##### TASK INPUT
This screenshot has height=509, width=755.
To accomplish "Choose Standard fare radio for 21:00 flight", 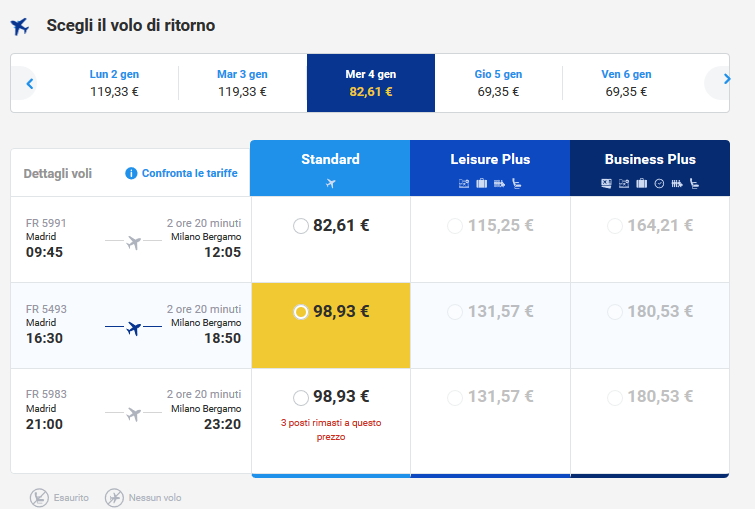I will tap(301, 397).
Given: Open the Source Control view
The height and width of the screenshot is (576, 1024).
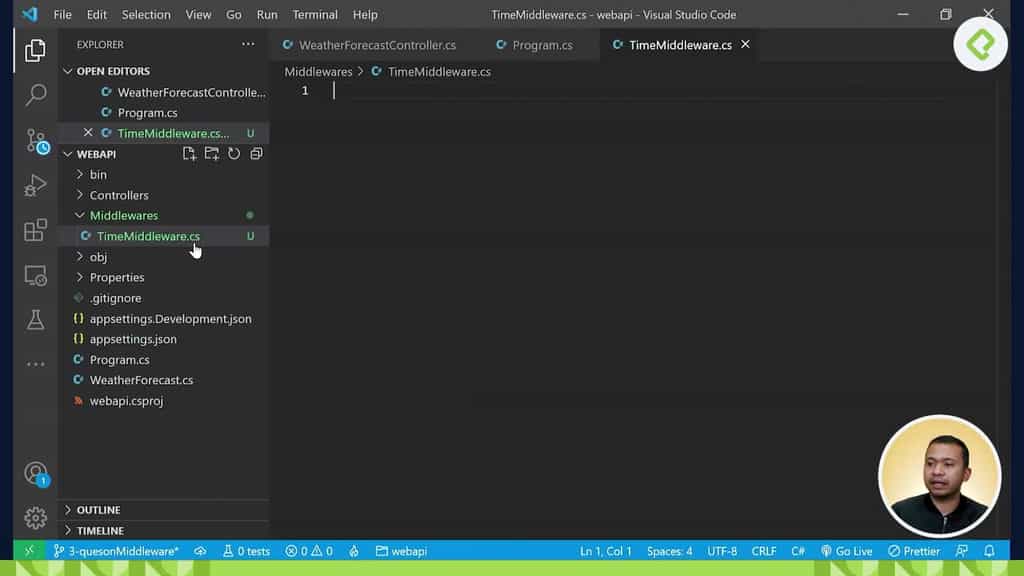Looking at the screenshot, I should tap(35, 140).
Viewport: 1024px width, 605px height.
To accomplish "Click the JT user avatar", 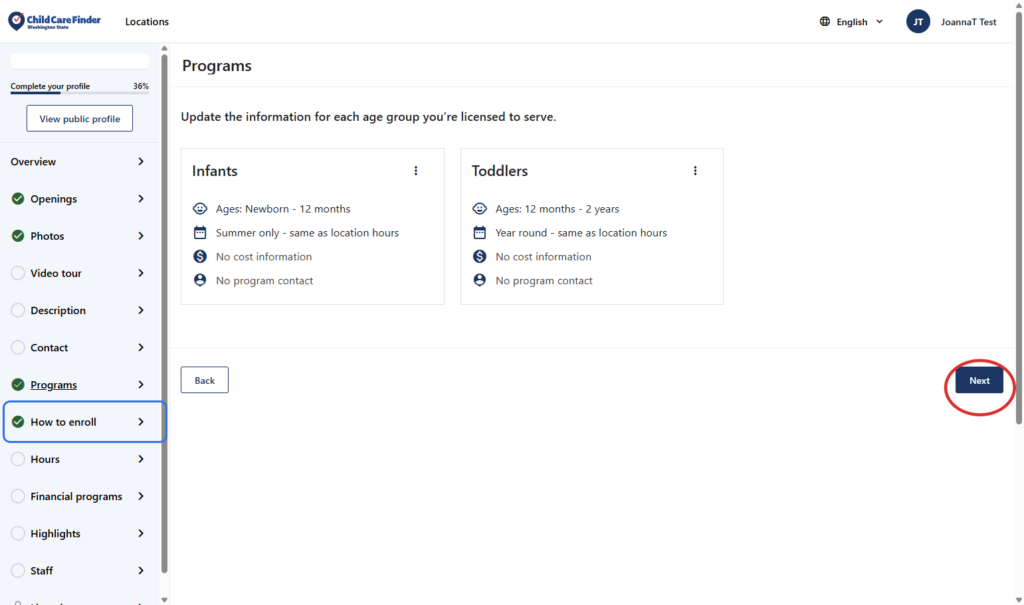I will point(918,22).
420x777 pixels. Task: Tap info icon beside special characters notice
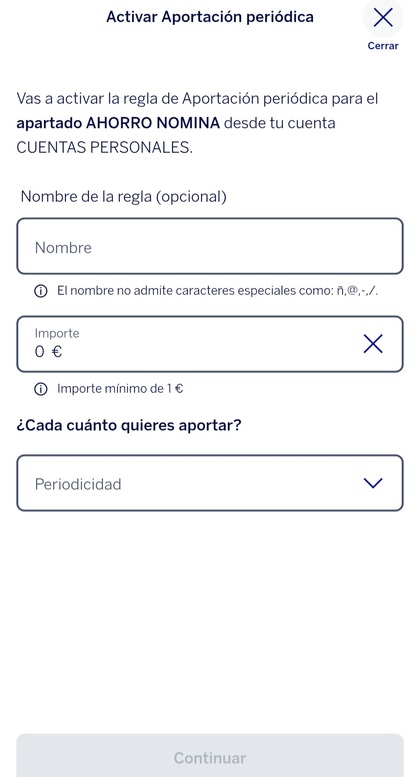(x=41, y=291)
##########
Repeat exactly the lines from the one containing "420x777 pixels. Task: Tap" to the last line of the records above, including both, and leave out any pictures.

*SOLUTION FOR THIS PROBLEM*.
420x777 pixels. Task: Tap info icon beside special characters notice
(x=41, y=291)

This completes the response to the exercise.